Margarita Henríquez, ganadora del Latin American Idol, saluda a sus seguidores hoy, 13 de octubre de 2008, a su llegada a la Ciudad de Panamá, procedente de Argentina. EFE/Alejandro Bolívar

Margarita

La escogencia de Margarita Henríquez como Latin American Idol 2008, es motivo de alegría para la mayoría de nuestra población.  Sus atributos como persona sobresalen e invitan a imitarlos, tanto para los jóvenes como para los adultos del país.  Sencilla, sincera y obediente a sus padres, Margarita es una chiquilla de 17 años que vive grandes emociones en esta su juventud.

Ahora deberá enfrentar el reto de lidiar con la fama, las ofertas artísticas y la presión propia de un mundo de farándula que exige fortaleza y firmeza de carácter, para resistir los embates de un ambiente que puede llevar a la perdición, si los valores y los principios de la persona se desmoronan.  A Dios gracias porque Margarita cuenta con una familia unida y un padre y una madre que guían sus pasos, lo que le permitirá afrontar los retos apoyándose en los suyos.

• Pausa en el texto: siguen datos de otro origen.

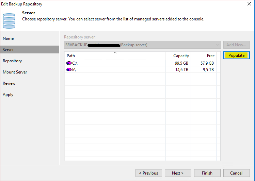The height and width of the screenshot is (181, 255).
Task: Select the Server step in sidebar
Action: pyautogui.click(x=9, y=50)
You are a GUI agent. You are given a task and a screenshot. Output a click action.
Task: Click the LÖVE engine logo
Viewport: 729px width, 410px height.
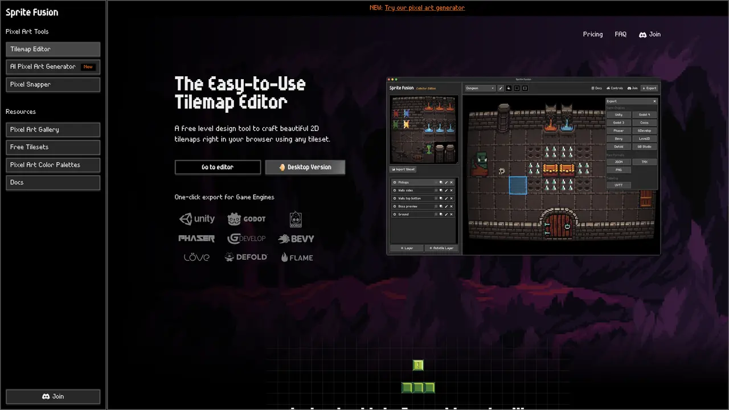click(x=196, y=257)
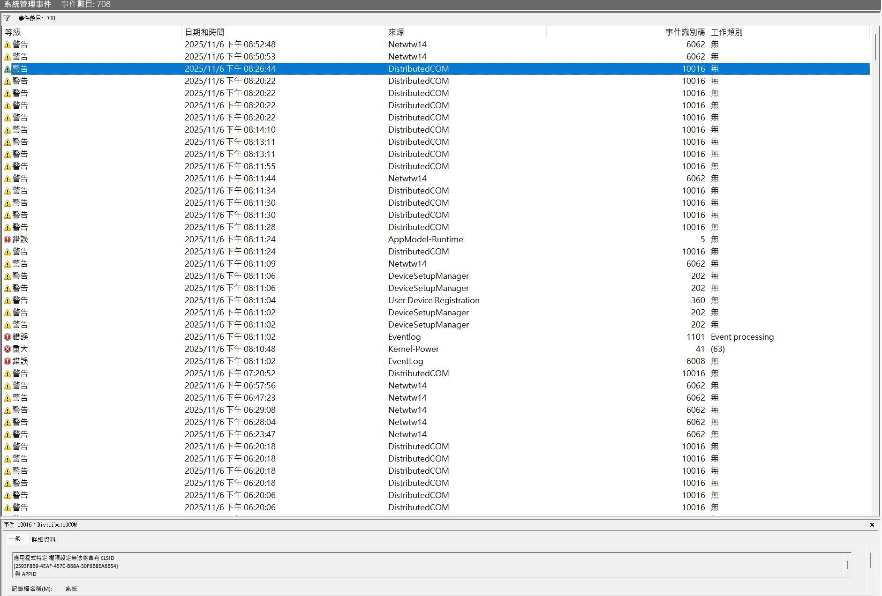
Task: Select the Netwtw14 event at 08:50:53
Action: coord(436,57)
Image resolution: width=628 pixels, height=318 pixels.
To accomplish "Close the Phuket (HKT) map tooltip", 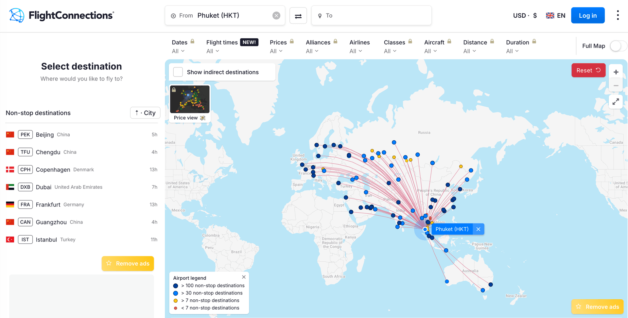I will [478, 229].
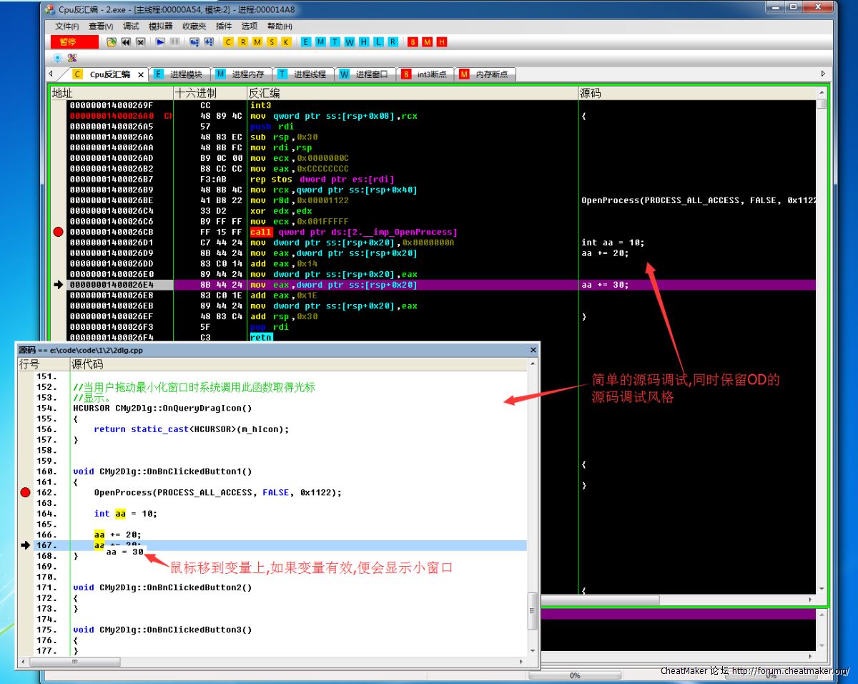Open the 文件(F) menu
This screenshot has height=684, width=858.
tap(66, 26)
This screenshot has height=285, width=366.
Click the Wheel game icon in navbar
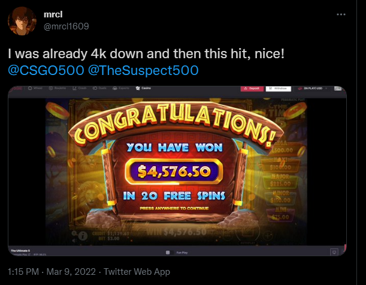pyautogui.click(x=30, y=88)
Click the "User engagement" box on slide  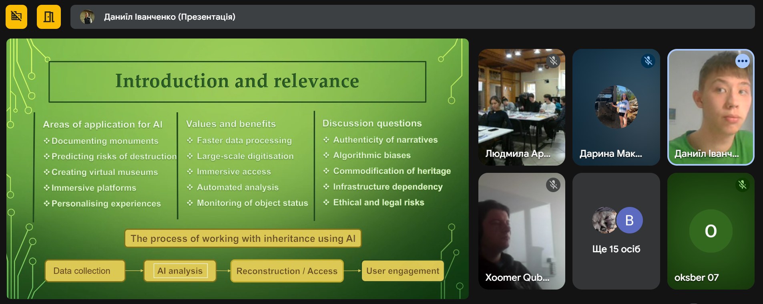pyautogui.click(x=403, y=271)
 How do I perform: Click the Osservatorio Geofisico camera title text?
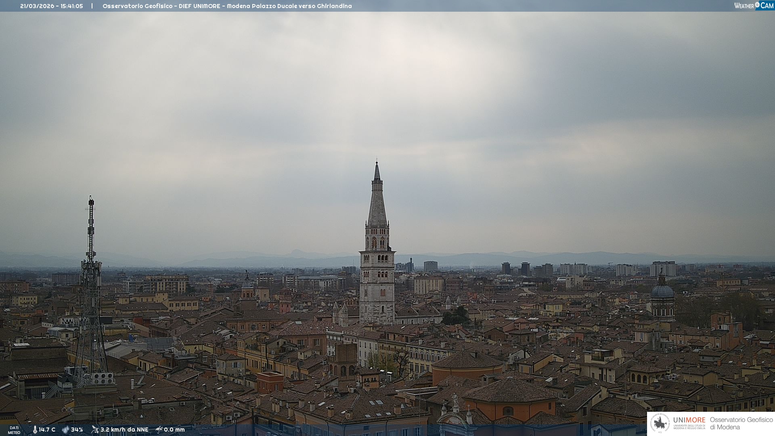pyautogui.click(x=227, y=6)
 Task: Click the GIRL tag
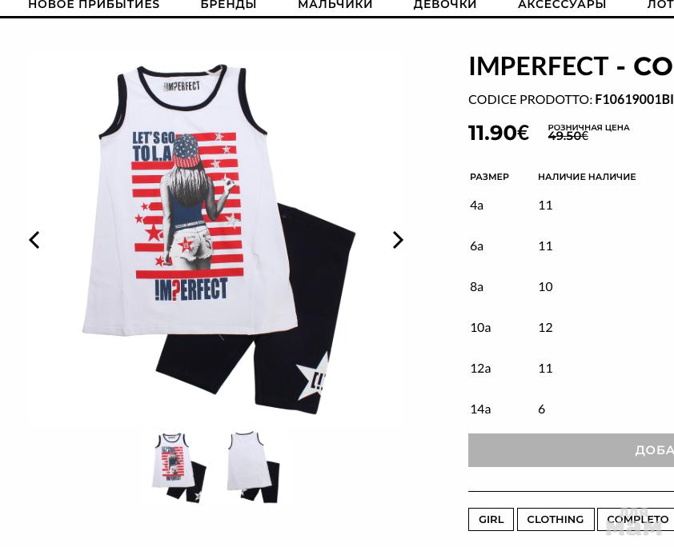(x=491, y=519)
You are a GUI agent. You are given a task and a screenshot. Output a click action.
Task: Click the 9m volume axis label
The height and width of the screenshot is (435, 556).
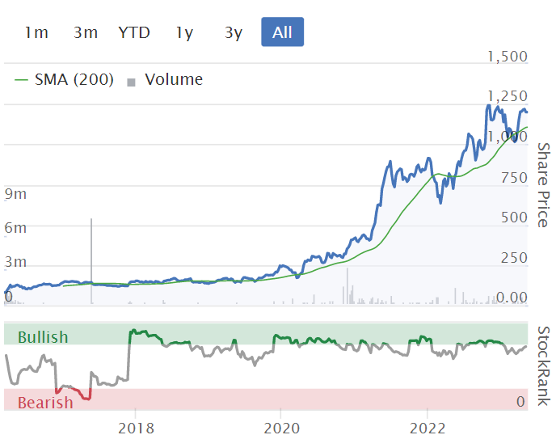pos(15,194)

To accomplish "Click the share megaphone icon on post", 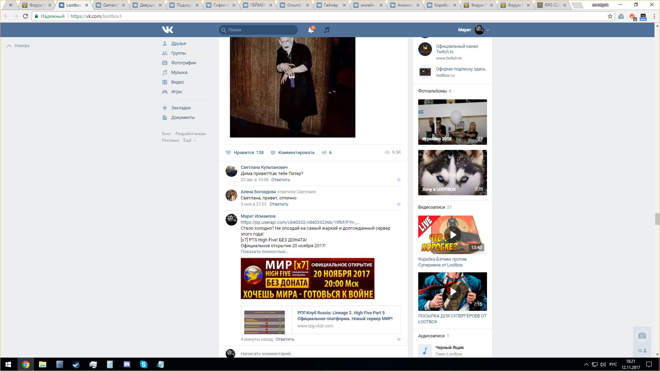I will (324, 153).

Esperamos que Margarita sea la inspiración de muchos otros jóvenes de Panamá, y más que en el deseo de alcanzar el triunfo en algún concurso artístico, en vivir una juventud sana, con lazos familiares fuertes y con la sencillez y la humildad de esta niña de La Villa de Los Santos, que hoy es el foco de atención de esta tierra nuestra.  Que Dios la bendiga y le conceda la sabiduría para discernir entre lo que realmente le aprovechará y aquello que es intrascendente en su vida.